-- Task item --
Run through the records and show each line that includes the string "will".

Saved entries:
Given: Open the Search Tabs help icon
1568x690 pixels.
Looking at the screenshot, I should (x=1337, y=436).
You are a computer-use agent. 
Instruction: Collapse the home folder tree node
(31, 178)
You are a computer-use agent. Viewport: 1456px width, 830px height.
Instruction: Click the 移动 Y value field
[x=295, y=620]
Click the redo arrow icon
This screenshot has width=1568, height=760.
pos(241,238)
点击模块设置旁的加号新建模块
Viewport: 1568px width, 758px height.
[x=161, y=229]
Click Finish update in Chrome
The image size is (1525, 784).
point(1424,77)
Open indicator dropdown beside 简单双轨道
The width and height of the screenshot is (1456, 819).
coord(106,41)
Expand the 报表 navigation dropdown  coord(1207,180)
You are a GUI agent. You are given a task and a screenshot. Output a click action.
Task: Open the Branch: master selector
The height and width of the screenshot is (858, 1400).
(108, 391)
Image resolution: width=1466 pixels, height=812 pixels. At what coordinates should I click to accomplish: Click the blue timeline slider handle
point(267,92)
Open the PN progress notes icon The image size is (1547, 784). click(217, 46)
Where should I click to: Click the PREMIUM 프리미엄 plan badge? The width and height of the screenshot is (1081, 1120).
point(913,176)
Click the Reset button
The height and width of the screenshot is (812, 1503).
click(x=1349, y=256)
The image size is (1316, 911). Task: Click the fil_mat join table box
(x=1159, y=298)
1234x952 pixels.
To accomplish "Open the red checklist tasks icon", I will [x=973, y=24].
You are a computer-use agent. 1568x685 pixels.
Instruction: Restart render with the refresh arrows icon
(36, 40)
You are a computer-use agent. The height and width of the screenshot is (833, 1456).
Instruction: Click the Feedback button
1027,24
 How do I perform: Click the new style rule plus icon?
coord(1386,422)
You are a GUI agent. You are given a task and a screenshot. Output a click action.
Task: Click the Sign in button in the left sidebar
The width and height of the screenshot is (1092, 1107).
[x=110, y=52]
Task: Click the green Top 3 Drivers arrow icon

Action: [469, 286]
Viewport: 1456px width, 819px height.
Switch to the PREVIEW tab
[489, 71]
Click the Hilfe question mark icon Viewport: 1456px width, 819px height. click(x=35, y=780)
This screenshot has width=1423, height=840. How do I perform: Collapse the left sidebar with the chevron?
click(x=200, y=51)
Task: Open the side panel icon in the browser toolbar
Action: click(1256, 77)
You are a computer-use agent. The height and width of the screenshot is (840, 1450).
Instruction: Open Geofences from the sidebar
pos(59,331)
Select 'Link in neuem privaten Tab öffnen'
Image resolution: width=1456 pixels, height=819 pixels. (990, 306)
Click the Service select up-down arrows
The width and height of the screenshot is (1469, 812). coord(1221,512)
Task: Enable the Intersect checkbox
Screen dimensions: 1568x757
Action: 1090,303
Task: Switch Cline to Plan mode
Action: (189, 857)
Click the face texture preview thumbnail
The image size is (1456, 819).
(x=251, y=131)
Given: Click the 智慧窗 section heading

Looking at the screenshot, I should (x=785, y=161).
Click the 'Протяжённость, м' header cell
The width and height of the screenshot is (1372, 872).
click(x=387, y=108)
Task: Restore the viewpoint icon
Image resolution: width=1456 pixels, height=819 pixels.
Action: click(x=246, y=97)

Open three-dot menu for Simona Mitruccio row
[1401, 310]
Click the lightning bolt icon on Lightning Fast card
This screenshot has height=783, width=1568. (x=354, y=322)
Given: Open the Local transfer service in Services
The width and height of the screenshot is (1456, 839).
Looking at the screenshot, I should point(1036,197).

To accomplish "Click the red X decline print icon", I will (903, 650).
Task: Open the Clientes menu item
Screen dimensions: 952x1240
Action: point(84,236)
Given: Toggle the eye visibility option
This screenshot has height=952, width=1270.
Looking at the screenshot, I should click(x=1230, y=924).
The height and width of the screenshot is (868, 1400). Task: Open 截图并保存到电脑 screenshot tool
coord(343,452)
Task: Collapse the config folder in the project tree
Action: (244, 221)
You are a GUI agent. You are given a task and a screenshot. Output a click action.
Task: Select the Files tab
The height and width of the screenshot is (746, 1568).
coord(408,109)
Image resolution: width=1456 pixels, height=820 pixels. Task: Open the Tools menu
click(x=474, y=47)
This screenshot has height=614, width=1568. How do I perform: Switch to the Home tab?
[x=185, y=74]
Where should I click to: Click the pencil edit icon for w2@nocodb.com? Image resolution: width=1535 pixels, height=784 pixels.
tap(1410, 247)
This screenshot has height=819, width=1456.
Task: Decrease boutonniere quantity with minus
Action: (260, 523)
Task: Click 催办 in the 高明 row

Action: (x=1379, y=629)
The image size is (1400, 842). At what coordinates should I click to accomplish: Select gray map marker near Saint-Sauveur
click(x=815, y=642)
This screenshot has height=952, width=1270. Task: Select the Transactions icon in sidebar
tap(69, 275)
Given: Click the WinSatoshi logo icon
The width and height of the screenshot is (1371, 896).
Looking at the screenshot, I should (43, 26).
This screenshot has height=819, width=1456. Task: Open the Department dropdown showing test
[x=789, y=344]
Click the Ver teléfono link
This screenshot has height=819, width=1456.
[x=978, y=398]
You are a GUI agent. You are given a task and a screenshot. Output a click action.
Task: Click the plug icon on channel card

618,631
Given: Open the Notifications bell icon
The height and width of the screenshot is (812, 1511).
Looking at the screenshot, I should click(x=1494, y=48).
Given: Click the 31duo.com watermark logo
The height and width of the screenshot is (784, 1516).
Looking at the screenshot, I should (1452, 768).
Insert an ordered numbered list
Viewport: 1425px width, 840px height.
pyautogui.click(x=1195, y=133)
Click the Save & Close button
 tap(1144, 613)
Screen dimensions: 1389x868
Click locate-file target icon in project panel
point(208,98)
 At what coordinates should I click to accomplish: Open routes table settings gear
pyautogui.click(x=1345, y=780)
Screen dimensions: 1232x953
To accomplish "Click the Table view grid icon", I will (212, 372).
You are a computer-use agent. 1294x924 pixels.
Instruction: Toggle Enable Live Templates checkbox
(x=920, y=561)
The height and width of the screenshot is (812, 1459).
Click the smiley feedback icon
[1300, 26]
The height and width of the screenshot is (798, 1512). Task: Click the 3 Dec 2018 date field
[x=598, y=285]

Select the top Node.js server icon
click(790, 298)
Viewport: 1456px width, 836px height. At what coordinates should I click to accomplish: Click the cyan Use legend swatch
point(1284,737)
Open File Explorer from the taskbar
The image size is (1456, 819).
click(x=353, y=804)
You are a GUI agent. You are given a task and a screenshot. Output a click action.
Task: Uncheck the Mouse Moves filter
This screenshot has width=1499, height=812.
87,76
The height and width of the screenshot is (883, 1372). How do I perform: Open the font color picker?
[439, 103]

-- Expected answer --
To accomplish "Open the red checklist tasks icon", I will [x=973, y=24].
To accomplish "Click the red X decline print icon", I will (903, 650).
To accomplish "Click the Table view grid icon", I will (212, 372).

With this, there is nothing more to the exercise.